その刺激に時々意識が飛びそうになって、俺は顔をしかめた。
「男が好きかって?・・・嫌いですよ。ただ、女性にはウケが悪いんで。需要がなかったら仕方ないでしょう」
「並の女に君の良さは分からないんだよ。僕は君が綺麗だと思う」
本人を目の前に恥ずかしげもなく、よくそんな事言えるもんだ。
俺は苦笑して同じ質問を返してやる。
「あなたは? 男が好きなんですか?」
「僕は性別には拘らないんだ。ただ、完璧な人間には魅力を感じない。初めて君を見た時、金縛りにあったみたいに動けなくなった。子供の頃好きだったキャプテンハーロックみたいで感動したんだ」
宇宙海賊という職業があるから、ハーロックはかっこいいんだ。
ヤツだって、日本で眼帯してたら、俺と同じように絶対就職浪人だと思うけど。
俺は笑おうとしたけど、だんだん激しくなってくる刺激に耐えられず、思わず呻き声を上げて体を仰け反らした。
繰り返される絶妙なヤツの手の運動に、俺の理性が少しづつ薄れていく。
動物みたいな体の奥から出る呻き声を、俺はもう止める事ができなくなっていた。
恐ろしい事に気が付いたのはその時だった。
反転した俺の視界にとんでもないものが映って、俺は目を疑った。
黒いノースリーブのロングワンピースを着た女性がバスルームのドア付近に立っている。
肩に掛かるサラサラのボブヘアと細いシルエット。
それは紛れもなくしずかちゃんだった。
俺は根尾に押さえ込まれて、仰け反ったまま硬直した。
まさか、コレを見られるなんて。
てか、根尾もしずかちゃんがいるのに俺を誘ったのか?
俺がしずかちゃんを好きなのを知っててやったんなら、悪趣味極まりない。
しずかちゃんは、最後に病院で会った時の穏やかな表情のまま、俺達が絡み合ってるベッドにゆっくりと近づいて来た。
平手打ちは覚悟した。
俺はしずかちゃんに告白しておきながら、再びこんなことをしてるんだから。
浮気の現場を抑えられたようなもんだ。
しずかちゃんは、優雅な仕草でベッドの縁に腰掛けると、仰向けで押さえ込まれている俺の顔をそっとなでた。
俺を見下ろす彼女の顔は女神のような美しさだ。
真っ白な肌に黒のドレスがよく似合っている。
「あ、あの、しずかちゃん・・・」
「久し振り、岸上さん。私の事、しずかちゃんって呼んでくれてたんですね」
彼女は微笑んでくれたけど、俺は勝手につけてたニックネームを思わず口にしてしまって、慌てて手で口元を押さえた。

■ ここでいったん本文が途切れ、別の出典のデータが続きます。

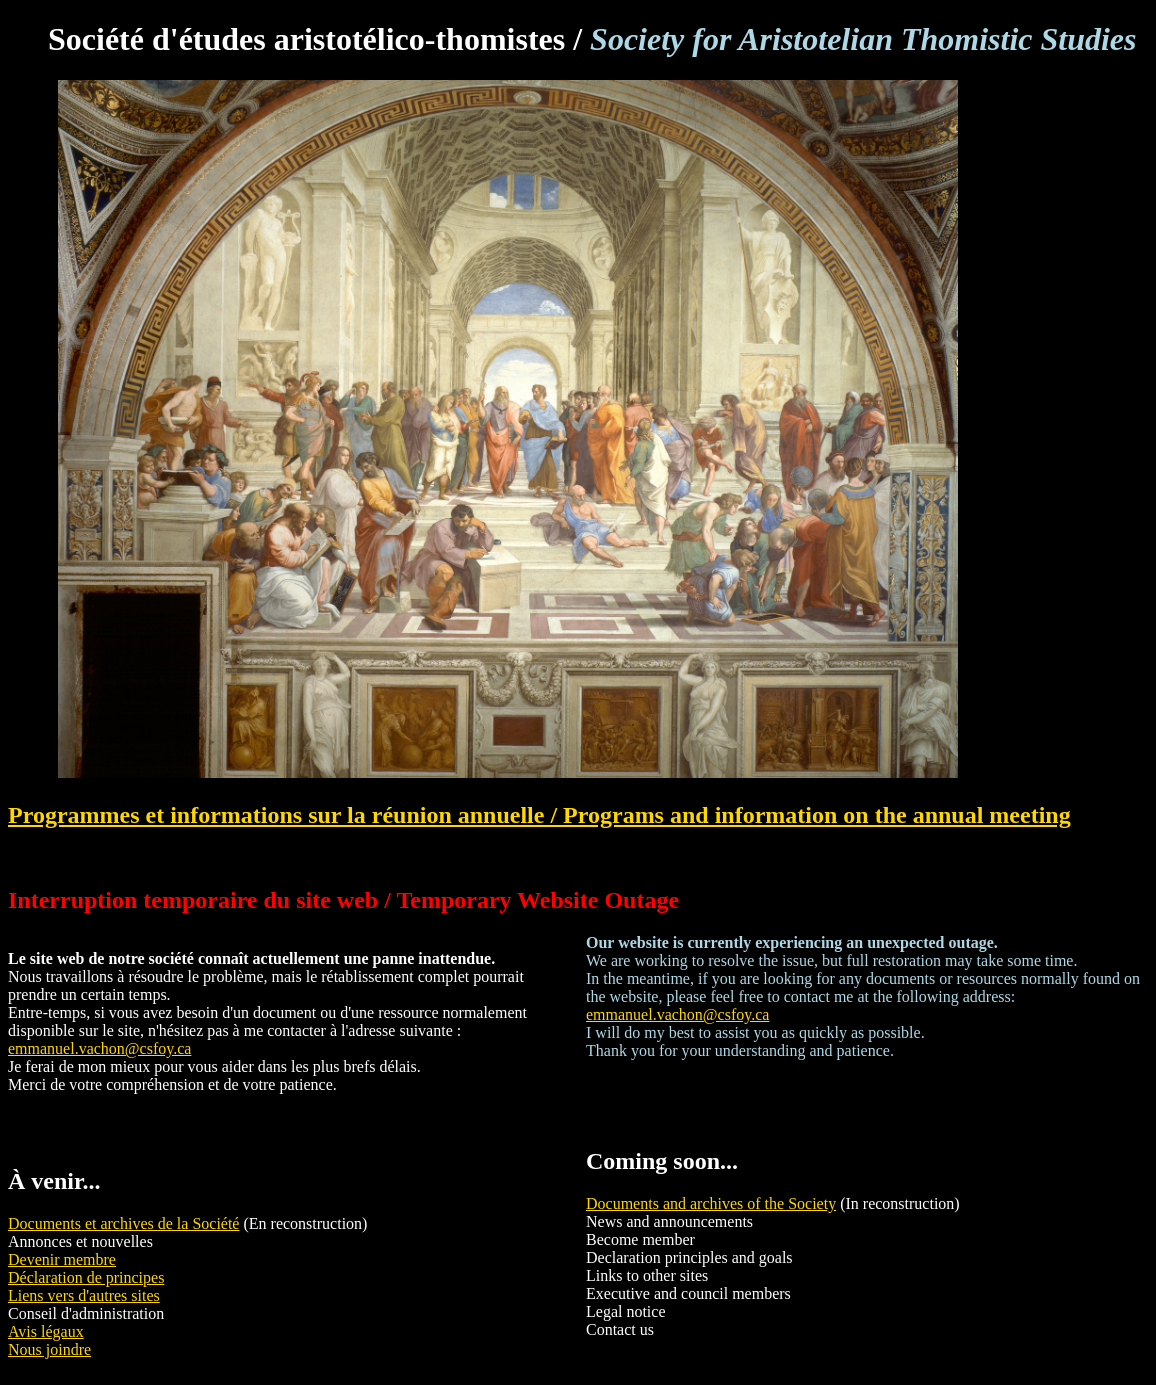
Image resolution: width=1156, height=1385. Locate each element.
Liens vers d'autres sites (84, 1295)
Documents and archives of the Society (711, 1203)
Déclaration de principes (86, 1277)
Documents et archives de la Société (123, 1223)
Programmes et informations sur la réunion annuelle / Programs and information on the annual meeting (539, 815)
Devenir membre (62, 1259)
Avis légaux (46, 1331)
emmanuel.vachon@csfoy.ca (99, 1048)
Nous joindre (49, 1349)
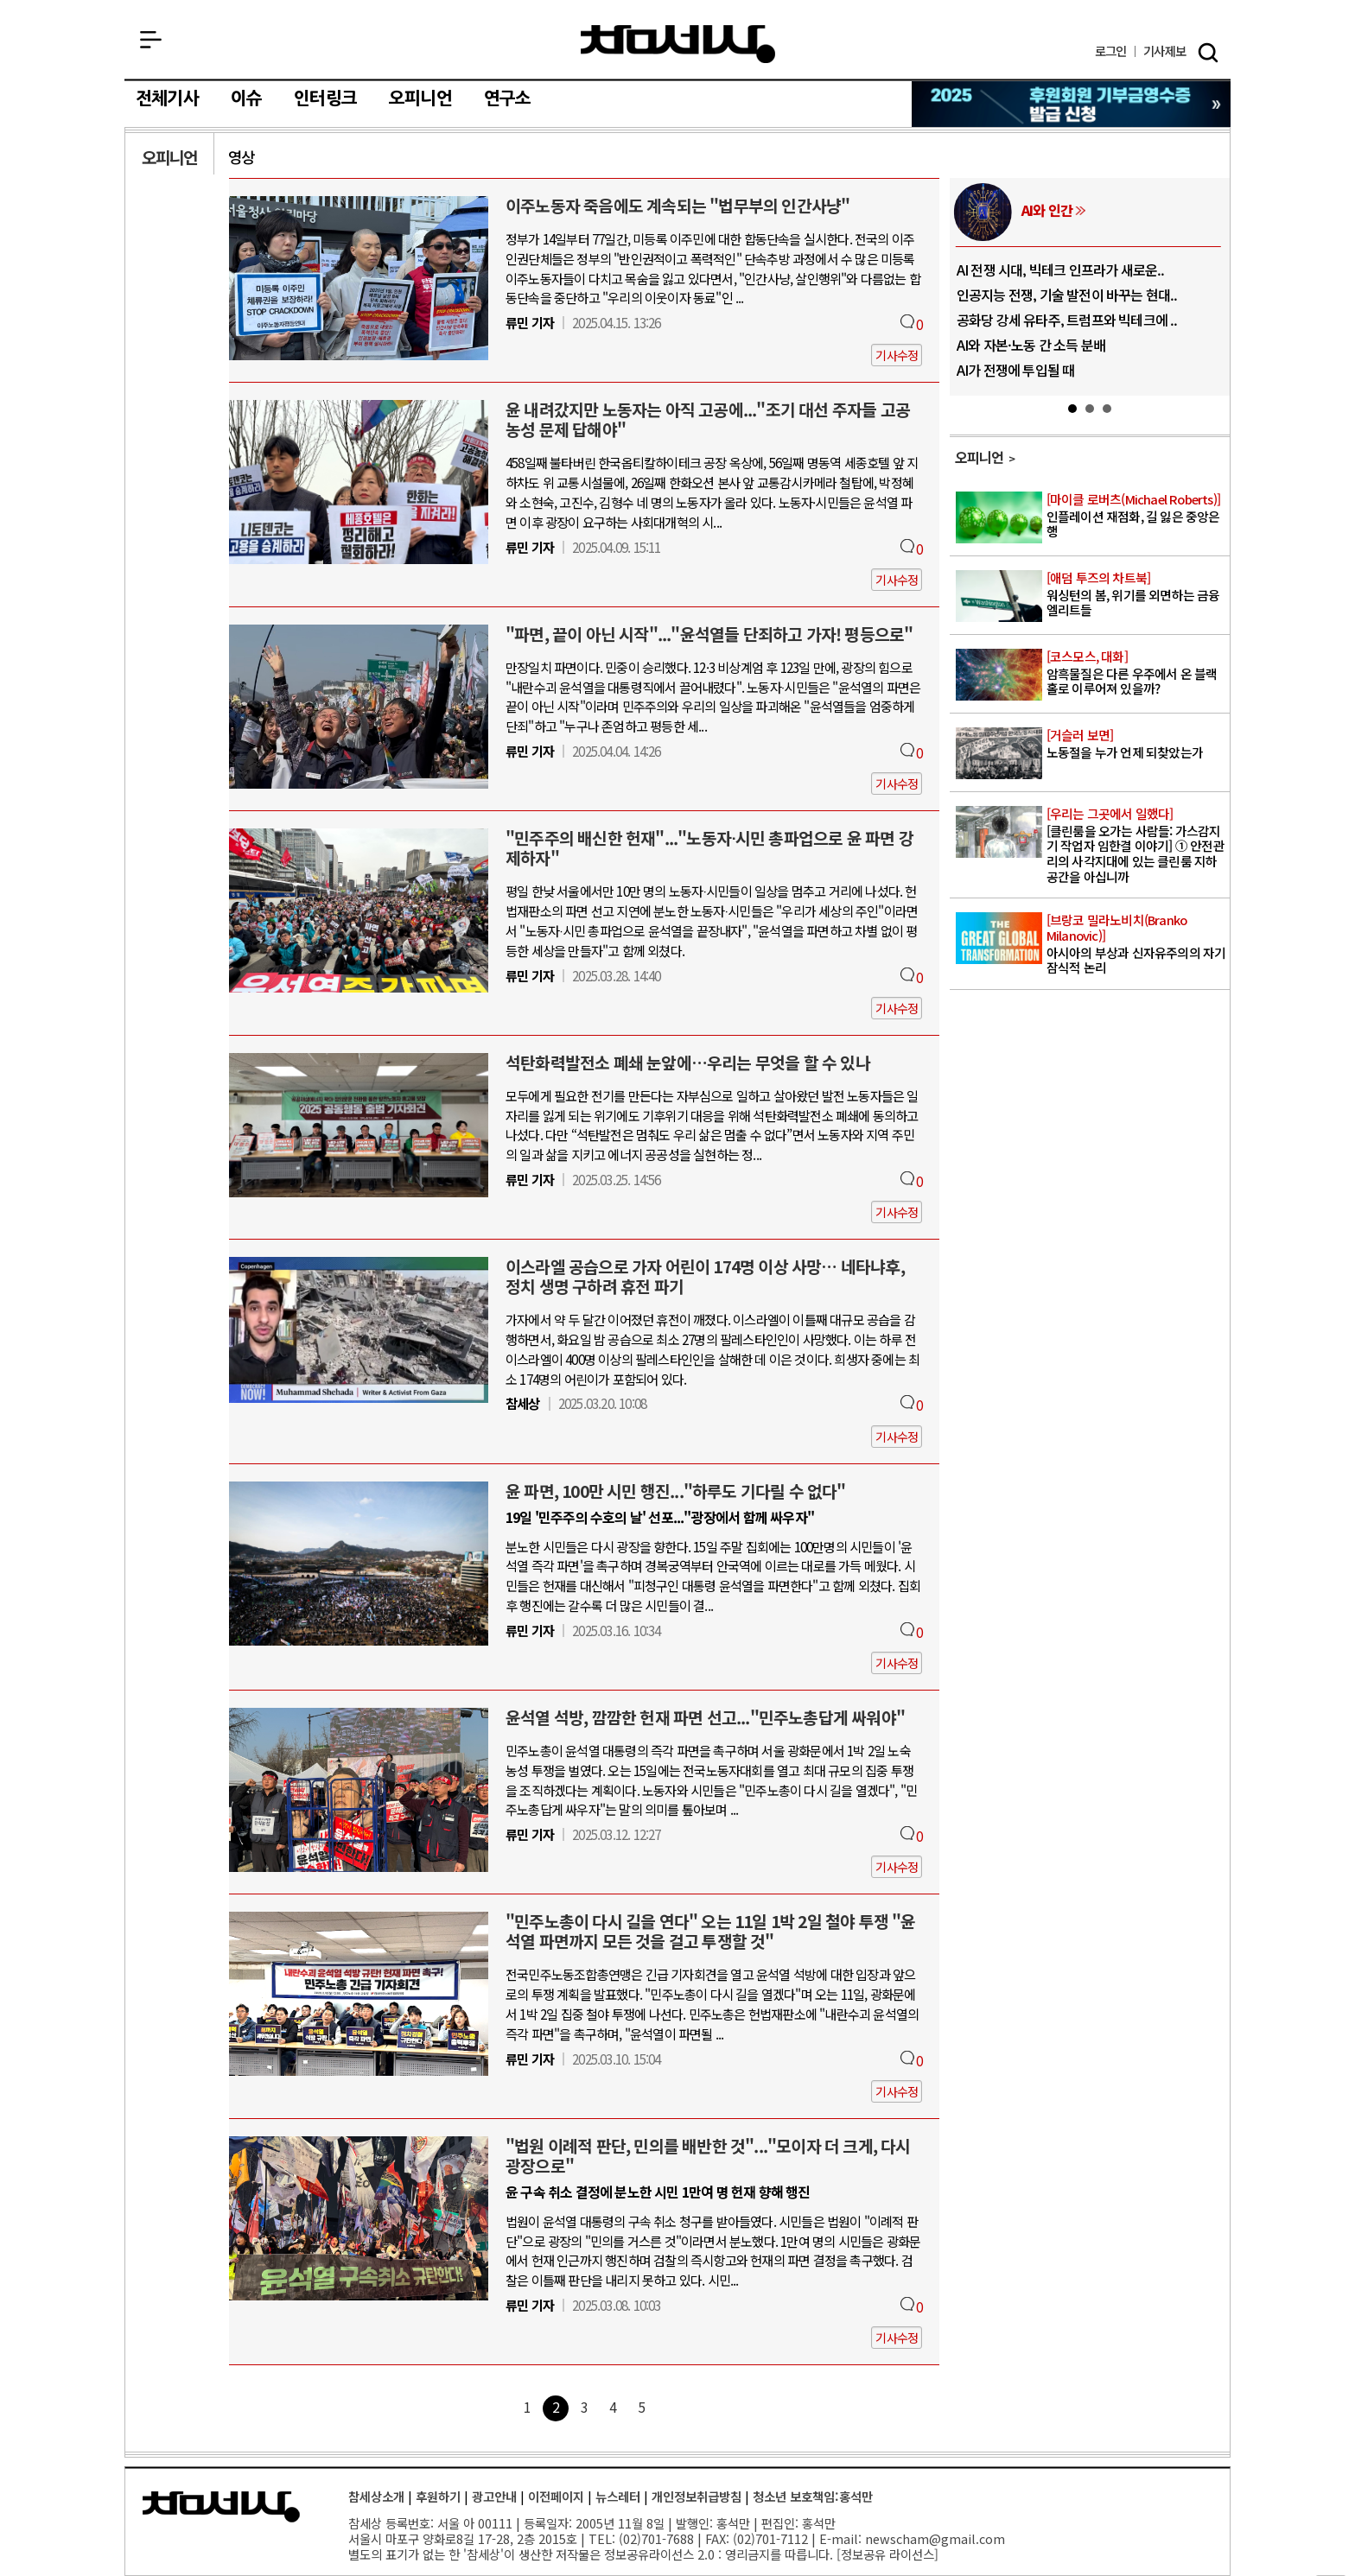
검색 (1208, 53)
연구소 (507, 98)
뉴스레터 (617, 2496)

彼女は、俺達が何をしているか分かっているにも拘らず、優しい笑みを浮かべたまま、俺の髪を弄ぶ。
その白い手は、俺の頬を伝い、長い指が俺の唇に触れた。
やがて彼女の指は俺の口内に侵入し、俺の舌に絡みつく。
俺の唇から溢れてくる唾液をすくい取って、彼女はその濡れた指を俺の胸の先端に押し付けた。
敏感になっている部分に濡れた指の感触は、もはや凶器だった。
俺は思わず両手で顔を覆って、嬌声を上げた。
妖艶な微笑みを湛えたまま、しずかちゃんは俺の両手をぐっと掴んで、頭の上で抑え付ける。
そして自由を奪われた俺の顔にゆっくり顔を寄せると、左目の瞼の上にキスをした。
「岸上さん、私達ね、あなたのことが本当に好きなんですよ。あなたもきっとそうでしょう?」
そう言いながら、しずかちゃんはノースリーブのドレスの肩紐をスルリと下ろした。
細い鎖骨が顕わになってから、真っ白い彼女の胸がゆっくり現われる。
その間にも、根尾の手の反復運動は絶え間なく続いている。
ブっ飛びそうな理性の手綱を俺は必死に握ろうとしたけど、もう無理だった。
抗えない快感に身を委ねて、俺は半泣きで喘ぎながら彼女の手を握り締める。
「言ったでしょう?私達は運命共同体だって・・・」
飛びそうな意識の中で、しずかちゃんの声が甘く響いた。